Our thought, senses, memory and actions all influence distinct sets of nerve cells and chemicals within our brain. The hippocampus, the amygdale and close areas of temporal lobe are associated to the cortex with the help of complex nerve cells. This actually forms the fundamental structure of our memory system. When a nerve cell in the brain gets activated, a low-charged electrical potential is sent to the axon. This helps in releasing brain chemicals or neurotransmitters, which attain across the synaptic gaps between nerve cells and bolt onto the corresponding receptors. The nerve cells that obtain the brain chemicals then send the signal along to other relevant nerve cells. This happens like a relay race.
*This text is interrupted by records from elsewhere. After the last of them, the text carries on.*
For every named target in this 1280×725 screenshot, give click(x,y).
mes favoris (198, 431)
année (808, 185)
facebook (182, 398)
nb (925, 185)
When the same signals are received repeatedly, the synaptic changes occur more efficiently contributing to the physical changes among synaptic connections. This is how the human brain stores memory on a long term basis. Scientists and researchers assume that the changes in particular synaptic patterns in folds and ridges of human brain contribute to memory encoding for lengthy time span. In fact, convoying electrochemical associations constituted between different cells in human brain help storing memory including thoughts, skills, knowledge and experiences.
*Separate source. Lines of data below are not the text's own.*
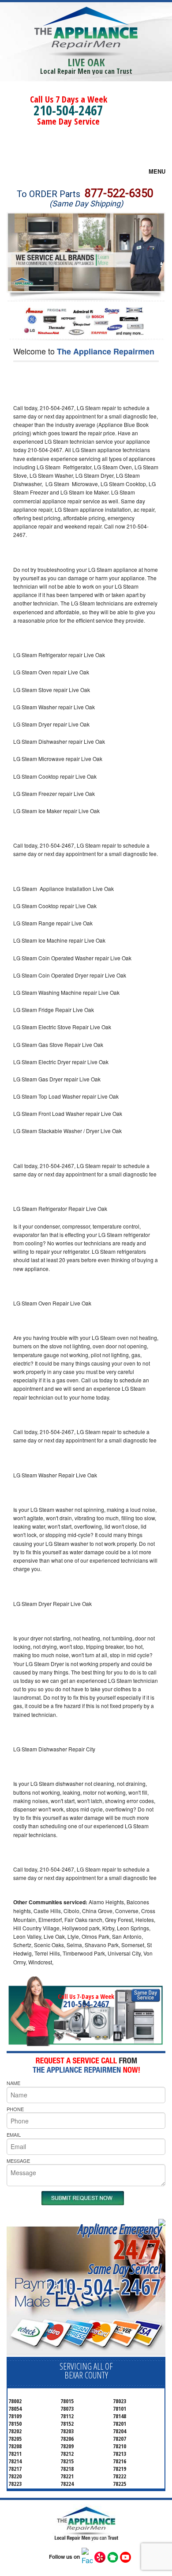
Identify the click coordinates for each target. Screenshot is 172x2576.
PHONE (15, 2108)
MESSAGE (18, 2160)
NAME (13, 2082)
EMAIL (14, 2134)
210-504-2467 (68, 110)
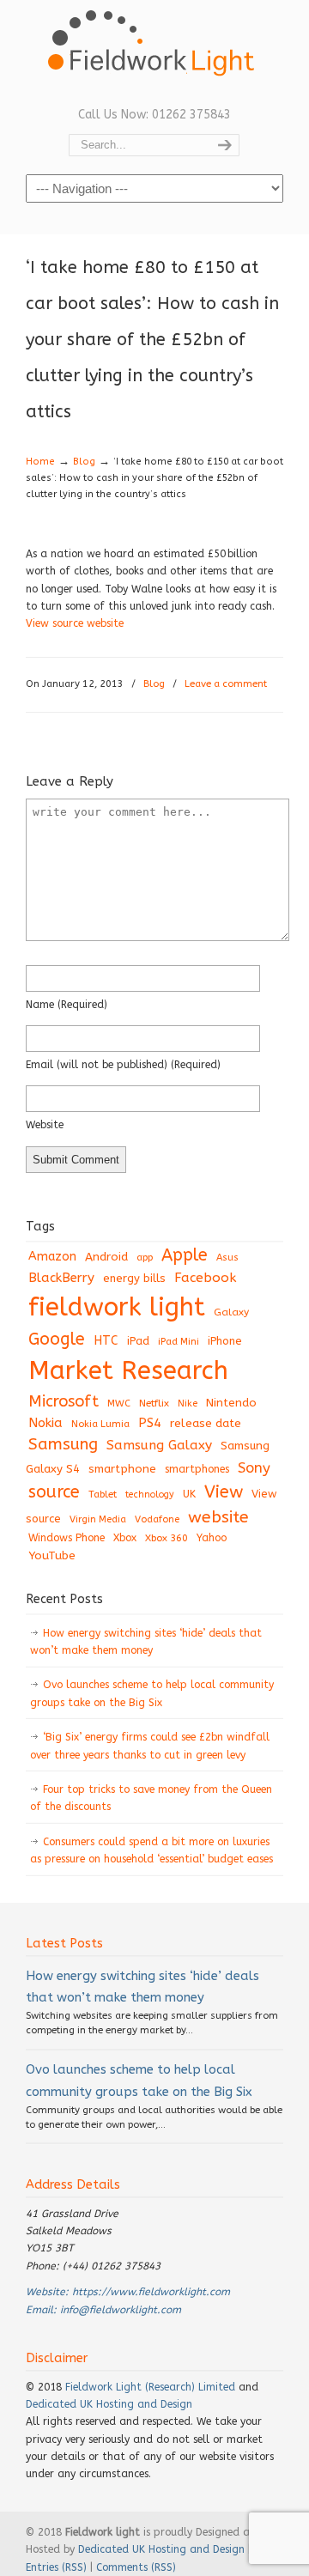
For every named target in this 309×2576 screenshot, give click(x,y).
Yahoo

There are debates on the distribution of memory over the human brain. While some scientists assume that human brain constitutes memory in a particular region within the brain structure, some others claim that human brain does not localize memory within a particular territory, that is, memory is all over distributed through out the brain structure. Scientists claim that the cell functions corresponding to learning and memory process are indistinguishable at the biological level. In fact, proof has been already established in the support of the strong correlation between learning process and memory system. It is also assumed that to execute the learning process, the human brain employs multiple memory systems, each of which is engaged to encode different sorts of memory functions.